Goal of the exercise. Exactly reproduce the lines beginning with the line that includes "Task: Click the Undo arrow icon" and ending with the last line of the data.

Listed entries.
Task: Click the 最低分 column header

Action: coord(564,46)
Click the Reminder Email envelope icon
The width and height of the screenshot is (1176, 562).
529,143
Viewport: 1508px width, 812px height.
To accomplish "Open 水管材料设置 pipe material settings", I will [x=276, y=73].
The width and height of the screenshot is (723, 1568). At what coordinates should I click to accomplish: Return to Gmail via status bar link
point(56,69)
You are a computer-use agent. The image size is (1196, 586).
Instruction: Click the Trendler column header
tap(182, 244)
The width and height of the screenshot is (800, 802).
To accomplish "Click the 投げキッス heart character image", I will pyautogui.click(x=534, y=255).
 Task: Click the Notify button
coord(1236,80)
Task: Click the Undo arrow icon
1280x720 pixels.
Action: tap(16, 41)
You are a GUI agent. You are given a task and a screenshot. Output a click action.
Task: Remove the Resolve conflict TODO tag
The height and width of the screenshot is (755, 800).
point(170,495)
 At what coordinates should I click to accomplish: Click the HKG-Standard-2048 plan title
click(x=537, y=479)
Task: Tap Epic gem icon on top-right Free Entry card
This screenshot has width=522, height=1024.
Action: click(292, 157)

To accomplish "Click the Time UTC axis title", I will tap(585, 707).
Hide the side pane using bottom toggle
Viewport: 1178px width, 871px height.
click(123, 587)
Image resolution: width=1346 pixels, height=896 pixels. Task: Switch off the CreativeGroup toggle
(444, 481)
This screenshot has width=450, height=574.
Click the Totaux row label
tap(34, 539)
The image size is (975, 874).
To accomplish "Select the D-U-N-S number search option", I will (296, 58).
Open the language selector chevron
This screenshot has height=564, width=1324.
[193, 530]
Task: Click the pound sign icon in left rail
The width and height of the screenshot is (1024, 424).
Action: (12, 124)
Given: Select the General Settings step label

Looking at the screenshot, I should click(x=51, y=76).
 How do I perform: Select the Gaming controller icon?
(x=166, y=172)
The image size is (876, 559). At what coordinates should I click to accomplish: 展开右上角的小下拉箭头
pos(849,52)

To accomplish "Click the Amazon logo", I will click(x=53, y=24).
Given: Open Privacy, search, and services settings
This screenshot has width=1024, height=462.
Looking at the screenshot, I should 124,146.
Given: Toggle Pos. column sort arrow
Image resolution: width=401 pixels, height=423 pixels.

Answer area.
Task: Click the Undo arrow icon
1280x720 pixels.
Action: tap(16, 41)
You are a GUI agent. You are given a task and a screenshot. Output a click action.
Task: Remove the Resolve conflict TODO tag
The height and width of the screenshot is (755, 800).
point(170,495)
 At what coordinates should I click to accomplish: Click the HKG-Standard-2048 plan title
click(x=537, y=479)
Task: Tap Epic gem icon on top-right Free Entry card
This screenshot has width=522, height=1024.
Action: click(292, 157)

To accomplish "Click the Time UTC axis title", I will tap(585, 707).
Hide the side pane using bottom toggle
Viewport: 1178px width, 871px height.
click(123, 587)
Image resolution: width=1346 pixels, height=896 pixels. Task: Switch off the CreativeGroup toggle
(444, 481)
This screenshot has width=450, height=574.
Click the Totaux row label
tap(34, 539)
The image size is (975, 874).
To accomplish "Select the D-U-N-S number search option", I will (296, 58).
Open the language selector chevron
This screenshot has height=564, width=1324.
[193, 530]
Task: Click the pound sign icon in left rail
The width and height of the screenshot is (1024, 424).
Action: (12, 124)
Given: Select the General Settings step label

Looking at the screenshot, I should click(x=51, y=76).
 How do I perform: Select the Gaming controller icon?
(x=166, y=172)
The image size is (876, 559). At what coordinates should I click to accomplish: 展开右上角的小下拉箭头
pos(849,52)

To accomplish "Click the Amazon logo", I will click(x=53, y=24).
Given: Open Privacy, search, and services settings
This screenshot has width=1024, height=462.
Looking at the screenshot, I should 124,146.
Given: Toggle Pos. column sort arrow
Image resolution: width=401 pixels, height=423 pixels.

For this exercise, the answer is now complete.